Han Solo and the Princess
This scene is one of the first major appearances of a new love theme written by John Williams for the blossoming relationship between Han Solo and Princess Leia. Starting on French Horn, the theme passes to the woodwinds and grows in intensity until they are rudely interrupted by C-3PO.
The Asteroid Field
As Han and Chewie try to escape the Imperial fleet while simultaneously fixing the broken hyperdrive, Williams provides one of the best action cues of his career. An angular, Prokofiev-inspired string melody underscores the comedy, while the soaring brass theme that emerges towards the end is an inspired bit of character building for our favourite scoundrel Han.
Yoda Raises the Ship
Despite his diminutive stature, Yoda is given a reverent, noble theme that speaks to his immense sense of experience and wisdom. The music that accompanies the scene of him raising Luke’s X-Wing out of the swamp (using only the “Force”), is awe-inspiring as it builds to a triumphant brass fanfare that cements his place as the greatest Jedi master of them all.
Han Solo is Frozen
Darth Vader’s Imperial March opens this scene in the carbon freeze chamber, however it is the impassioned performance of Han and Leia’s love theme that steals the show.
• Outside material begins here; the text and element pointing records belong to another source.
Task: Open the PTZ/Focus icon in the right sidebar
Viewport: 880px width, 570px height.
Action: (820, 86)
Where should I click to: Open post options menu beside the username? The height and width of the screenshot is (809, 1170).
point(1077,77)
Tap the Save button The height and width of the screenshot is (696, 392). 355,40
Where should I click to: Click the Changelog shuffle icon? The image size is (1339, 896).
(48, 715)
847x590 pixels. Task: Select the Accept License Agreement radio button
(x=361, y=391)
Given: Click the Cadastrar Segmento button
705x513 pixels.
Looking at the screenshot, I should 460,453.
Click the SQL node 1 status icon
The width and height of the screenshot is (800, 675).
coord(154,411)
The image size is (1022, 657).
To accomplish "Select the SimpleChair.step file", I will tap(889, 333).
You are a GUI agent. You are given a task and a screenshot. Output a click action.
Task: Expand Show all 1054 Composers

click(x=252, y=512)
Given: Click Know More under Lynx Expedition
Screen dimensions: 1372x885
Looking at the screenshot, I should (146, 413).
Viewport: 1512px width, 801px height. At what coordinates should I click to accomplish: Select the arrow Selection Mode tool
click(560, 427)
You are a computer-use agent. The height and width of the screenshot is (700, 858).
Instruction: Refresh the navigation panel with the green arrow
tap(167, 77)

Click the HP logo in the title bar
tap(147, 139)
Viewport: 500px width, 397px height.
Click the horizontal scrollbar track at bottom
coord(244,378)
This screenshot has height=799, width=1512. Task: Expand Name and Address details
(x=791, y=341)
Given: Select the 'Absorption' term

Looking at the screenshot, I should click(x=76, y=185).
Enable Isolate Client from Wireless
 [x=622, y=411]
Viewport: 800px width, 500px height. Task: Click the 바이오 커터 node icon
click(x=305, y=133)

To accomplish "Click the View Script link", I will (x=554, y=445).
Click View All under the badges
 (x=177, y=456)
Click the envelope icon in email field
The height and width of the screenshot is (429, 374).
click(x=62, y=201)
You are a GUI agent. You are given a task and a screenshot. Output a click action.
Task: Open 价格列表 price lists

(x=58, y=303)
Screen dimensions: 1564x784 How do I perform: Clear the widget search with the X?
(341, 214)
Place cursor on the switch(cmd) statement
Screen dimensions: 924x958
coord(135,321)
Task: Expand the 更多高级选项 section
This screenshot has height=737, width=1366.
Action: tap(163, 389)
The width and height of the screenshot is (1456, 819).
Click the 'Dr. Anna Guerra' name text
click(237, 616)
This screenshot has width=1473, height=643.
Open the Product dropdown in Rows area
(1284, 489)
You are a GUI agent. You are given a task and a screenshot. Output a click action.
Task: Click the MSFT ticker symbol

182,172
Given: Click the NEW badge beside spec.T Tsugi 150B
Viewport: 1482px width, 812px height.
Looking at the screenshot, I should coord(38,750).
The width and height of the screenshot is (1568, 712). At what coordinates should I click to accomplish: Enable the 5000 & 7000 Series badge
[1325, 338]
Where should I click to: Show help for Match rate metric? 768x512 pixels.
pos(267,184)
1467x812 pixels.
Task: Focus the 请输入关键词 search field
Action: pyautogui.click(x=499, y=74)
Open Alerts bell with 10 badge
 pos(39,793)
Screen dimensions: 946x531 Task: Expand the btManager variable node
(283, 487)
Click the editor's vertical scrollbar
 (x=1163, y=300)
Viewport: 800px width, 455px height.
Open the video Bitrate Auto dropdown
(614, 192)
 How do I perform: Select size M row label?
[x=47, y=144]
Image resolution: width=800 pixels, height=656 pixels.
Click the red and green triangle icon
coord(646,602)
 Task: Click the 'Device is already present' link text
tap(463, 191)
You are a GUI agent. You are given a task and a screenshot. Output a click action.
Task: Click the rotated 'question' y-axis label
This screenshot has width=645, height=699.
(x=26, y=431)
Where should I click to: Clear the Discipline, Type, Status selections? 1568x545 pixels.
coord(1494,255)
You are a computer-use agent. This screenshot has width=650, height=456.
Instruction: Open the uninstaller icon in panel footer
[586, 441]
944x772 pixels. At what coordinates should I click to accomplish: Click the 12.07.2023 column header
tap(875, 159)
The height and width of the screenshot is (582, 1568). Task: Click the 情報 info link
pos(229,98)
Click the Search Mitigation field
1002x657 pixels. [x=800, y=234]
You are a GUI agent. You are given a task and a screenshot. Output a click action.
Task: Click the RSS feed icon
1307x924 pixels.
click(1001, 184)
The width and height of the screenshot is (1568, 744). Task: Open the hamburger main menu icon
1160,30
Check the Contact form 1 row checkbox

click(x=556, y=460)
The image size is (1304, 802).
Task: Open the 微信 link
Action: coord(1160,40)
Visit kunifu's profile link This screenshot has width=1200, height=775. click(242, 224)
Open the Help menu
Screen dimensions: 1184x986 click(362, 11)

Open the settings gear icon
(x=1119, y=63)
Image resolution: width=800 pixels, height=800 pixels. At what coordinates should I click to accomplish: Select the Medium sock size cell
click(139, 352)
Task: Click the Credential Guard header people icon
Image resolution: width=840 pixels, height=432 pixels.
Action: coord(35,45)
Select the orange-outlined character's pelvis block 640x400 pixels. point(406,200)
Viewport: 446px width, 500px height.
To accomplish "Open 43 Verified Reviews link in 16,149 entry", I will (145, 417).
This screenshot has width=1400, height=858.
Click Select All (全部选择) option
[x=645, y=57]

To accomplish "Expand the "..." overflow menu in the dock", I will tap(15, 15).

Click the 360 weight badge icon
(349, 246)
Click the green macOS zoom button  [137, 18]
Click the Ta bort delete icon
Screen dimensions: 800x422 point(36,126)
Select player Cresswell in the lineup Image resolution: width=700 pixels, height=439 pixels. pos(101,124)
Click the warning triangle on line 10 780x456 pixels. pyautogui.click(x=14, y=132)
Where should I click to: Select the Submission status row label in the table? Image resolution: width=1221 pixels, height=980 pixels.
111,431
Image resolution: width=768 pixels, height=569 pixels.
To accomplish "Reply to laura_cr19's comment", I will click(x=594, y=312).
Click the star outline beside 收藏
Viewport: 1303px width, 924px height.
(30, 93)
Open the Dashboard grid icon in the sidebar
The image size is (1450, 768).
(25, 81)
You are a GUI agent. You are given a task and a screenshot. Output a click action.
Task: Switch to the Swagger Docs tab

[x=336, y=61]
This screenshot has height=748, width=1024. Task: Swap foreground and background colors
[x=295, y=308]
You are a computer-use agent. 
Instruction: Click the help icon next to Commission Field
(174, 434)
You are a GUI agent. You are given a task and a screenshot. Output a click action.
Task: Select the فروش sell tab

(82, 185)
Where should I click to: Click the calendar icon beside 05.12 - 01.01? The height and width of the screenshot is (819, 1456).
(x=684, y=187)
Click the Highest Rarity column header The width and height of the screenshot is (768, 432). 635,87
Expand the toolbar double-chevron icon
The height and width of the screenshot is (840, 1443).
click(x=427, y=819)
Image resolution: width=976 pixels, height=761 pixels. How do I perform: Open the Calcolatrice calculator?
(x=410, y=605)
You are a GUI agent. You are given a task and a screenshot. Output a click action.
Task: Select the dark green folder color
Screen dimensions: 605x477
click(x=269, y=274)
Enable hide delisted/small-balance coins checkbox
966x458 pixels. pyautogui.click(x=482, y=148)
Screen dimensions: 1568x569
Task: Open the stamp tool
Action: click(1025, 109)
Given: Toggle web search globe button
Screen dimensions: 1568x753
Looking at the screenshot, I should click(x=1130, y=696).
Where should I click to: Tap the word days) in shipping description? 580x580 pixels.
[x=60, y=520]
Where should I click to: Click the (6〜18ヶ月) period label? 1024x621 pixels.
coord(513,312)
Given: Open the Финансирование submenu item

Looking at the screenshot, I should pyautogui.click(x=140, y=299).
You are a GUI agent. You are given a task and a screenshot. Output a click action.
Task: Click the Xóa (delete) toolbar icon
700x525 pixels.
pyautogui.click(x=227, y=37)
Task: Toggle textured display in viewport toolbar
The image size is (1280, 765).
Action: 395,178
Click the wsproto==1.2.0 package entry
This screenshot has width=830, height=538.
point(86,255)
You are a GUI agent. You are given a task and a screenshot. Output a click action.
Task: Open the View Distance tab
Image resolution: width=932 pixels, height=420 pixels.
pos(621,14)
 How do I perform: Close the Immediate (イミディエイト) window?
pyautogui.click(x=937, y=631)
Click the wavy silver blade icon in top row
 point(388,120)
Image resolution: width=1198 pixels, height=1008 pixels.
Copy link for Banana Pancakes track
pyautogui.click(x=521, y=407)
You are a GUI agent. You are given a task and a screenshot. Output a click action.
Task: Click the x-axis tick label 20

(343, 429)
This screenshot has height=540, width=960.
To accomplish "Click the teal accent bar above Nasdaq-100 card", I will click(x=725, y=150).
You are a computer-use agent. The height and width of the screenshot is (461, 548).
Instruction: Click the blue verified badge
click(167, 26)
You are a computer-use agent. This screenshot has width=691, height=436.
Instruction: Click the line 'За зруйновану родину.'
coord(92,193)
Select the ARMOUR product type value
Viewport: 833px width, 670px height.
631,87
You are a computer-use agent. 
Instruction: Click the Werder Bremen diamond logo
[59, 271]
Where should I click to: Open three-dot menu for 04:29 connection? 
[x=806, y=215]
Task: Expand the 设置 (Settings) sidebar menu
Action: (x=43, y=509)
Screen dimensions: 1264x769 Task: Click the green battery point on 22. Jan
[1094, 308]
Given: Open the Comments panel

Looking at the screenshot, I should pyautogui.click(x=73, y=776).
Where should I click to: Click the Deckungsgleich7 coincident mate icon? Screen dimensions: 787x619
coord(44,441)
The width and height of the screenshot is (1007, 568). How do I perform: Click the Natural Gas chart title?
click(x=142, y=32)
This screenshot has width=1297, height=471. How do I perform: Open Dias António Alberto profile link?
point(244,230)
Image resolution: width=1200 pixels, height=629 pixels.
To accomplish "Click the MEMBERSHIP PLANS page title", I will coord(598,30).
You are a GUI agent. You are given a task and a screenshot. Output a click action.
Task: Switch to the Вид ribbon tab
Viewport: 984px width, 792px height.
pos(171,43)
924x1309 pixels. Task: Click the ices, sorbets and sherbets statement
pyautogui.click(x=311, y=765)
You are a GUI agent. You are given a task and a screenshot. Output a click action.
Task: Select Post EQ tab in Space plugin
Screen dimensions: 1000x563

As the pair kiss and utter those immortal words (“I love you”…”I know”), the music swells to operatic proportions as Han is frozen in carbonite, underscored by pounding timpani and a final statement of Vader’s theme.
Through the Window
After a long, unscored light-saber duel between Luke and Darth Vader, this scene sees Vader finally get the upper hand by using the Force to hurl objects at Luke. An eerie silence is broken by high, tense strings and Vader’s breath as he confronts the young Skywalker. This is followed by a powerful statement of the Imperial March as Vader overpowers Luke, eventually sending him flying out the window and onto the platform below, where he will await his father’s fateful announcement…
Star Wars: The Empire Strikes Back in Concert will be presented by the Adelaide Symphony Orchestra on May 4 (known worldwide as Star Wars Day) at the Adelaide Entertainment Centre Arena. The orchestra will perform John Williams’ score live as the film plays on a large screen behind them.